The Conservatives have a simple narrative on the deficit; that government debt is like household debt. Their argument goes something like – 1) the government is in a lot of debt owing to those profligate Labour types; 2) You and your family wouldn’t be irresponsible enough to get into a lot of debt like that; 3) the government must pay back the money it owes as quickly as possible. It’s easy to understand and it’s compelling.
It’s also wrong. government debt doesn’t work like household debt, as any first-year economics student can avow. Not only because our creditors are unlikely to come banging on our doors demanding repayment any time soon, but also because a large number of national governments run on significant levels of borrowing much of the time.
What governments should be doing is borrowing when times are tight and using the money to invest in future growth, and then paying down the deficit when the economic situation is more favourable. It’s not something Labour always got right in government. The temptation to spend in economic boom times is unavoidable while politicians think in electoral cycles, rather than longer-term gains. But Gordon Brown’s Golden Rule, that the government should borrow only for investment rather than day-to-day spending is something we should make more of.

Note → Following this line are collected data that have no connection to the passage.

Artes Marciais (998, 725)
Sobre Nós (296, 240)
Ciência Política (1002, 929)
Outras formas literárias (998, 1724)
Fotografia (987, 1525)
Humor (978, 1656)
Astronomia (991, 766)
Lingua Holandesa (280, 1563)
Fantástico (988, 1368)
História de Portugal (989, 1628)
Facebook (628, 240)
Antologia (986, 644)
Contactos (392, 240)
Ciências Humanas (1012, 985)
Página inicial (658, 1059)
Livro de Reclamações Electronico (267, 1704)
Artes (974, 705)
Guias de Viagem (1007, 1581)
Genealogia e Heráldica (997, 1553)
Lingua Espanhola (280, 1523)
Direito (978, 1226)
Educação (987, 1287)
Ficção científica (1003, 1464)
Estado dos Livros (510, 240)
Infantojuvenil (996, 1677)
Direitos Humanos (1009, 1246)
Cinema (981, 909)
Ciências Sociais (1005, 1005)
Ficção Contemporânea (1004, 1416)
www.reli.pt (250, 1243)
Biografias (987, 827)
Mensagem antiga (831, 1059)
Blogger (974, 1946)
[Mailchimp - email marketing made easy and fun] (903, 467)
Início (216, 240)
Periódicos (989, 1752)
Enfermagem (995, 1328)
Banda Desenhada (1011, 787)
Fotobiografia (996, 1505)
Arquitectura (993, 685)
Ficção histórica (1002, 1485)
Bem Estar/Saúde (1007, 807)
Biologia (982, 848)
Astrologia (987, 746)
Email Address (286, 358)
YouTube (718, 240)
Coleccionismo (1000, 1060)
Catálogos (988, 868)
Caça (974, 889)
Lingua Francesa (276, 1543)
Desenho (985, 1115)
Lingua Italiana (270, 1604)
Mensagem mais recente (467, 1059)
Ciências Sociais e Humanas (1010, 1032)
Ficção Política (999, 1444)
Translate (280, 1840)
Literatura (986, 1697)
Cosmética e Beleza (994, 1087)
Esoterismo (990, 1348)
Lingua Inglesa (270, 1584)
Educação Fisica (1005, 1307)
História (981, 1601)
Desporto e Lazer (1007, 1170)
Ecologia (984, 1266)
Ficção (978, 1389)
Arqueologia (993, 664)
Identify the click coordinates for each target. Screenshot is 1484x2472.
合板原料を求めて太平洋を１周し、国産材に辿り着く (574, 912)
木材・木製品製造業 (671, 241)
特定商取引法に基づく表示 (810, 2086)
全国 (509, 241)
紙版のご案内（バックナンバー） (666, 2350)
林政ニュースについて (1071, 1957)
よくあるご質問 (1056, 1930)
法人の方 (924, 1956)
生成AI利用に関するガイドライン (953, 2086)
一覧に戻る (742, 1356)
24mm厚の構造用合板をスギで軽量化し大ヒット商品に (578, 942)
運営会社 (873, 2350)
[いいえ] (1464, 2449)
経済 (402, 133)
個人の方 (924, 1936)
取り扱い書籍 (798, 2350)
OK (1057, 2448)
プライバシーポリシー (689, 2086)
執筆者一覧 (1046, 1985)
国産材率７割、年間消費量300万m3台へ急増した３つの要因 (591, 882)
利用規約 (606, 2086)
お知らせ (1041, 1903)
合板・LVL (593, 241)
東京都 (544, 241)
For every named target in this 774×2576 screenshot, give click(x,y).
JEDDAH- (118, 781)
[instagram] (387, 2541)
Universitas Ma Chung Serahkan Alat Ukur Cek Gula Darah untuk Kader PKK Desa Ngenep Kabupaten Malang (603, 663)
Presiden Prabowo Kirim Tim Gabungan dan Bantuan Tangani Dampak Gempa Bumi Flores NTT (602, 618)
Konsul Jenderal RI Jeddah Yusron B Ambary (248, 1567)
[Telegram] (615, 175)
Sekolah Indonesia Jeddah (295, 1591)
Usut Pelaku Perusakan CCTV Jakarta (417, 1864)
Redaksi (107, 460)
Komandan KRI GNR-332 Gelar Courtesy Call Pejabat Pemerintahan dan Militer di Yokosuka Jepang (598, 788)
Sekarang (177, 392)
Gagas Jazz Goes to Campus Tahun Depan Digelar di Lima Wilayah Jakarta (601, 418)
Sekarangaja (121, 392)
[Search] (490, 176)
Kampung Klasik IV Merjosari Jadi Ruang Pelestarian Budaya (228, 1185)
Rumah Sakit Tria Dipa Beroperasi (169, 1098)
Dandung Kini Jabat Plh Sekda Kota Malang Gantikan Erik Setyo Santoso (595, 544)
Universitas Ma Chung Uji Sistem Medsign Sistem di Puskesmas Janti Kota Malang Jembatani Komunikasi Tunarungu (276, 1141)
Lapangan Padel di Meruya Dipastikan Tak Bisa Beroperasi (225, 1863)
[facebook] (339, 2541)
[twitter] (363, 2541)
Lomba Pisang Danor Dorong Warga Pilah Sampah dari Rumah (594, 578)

Instead of allowing the Conservatives to dominate on economic rhetoric, we should instead be arguing that government debt is like a household’s mortgage, rather than its credit card. If used responsibility, mortgages allow families to invest for their futures, giving them a place to live now and an asset once the loan is paid.
By making this case clearly and plainly, it becomes far more obvious that the Tory-led government’s cuts are ideologically-driven. Slashing employment programmes for young people doesn’t make economic sense; it ensures that more young people must resort to claiming state benefits rather than working and paying taxes. Forcing local authorities to cut personal care at home services by cutting budgets has the same effect. By denying individuals support to stay independent in their own homes, the government stores up bills for the NHS later on as falls and accidents at home lead to costly hospitalisations. Cutting vital investment now will lead to serious problems in the future.
Not everyone is going to sit down and work their way through the complete oeuvre of John Maynard Keynes, but everyone is familiar with the concept of investing for their future. When Ed Balls stands up in front of an audience of economic policy wonks, it’s perfectly sensible for him to talk about fiscal multipliers, VAT cuts and OBR forecasts, but what’s missing is a simple, coherent analysis of what needs to be done on the economy. Labour needs to get across to lost voters that our plan for the economy is credible and achievable, so we’ve got to make the case for it in a way that everyone understands.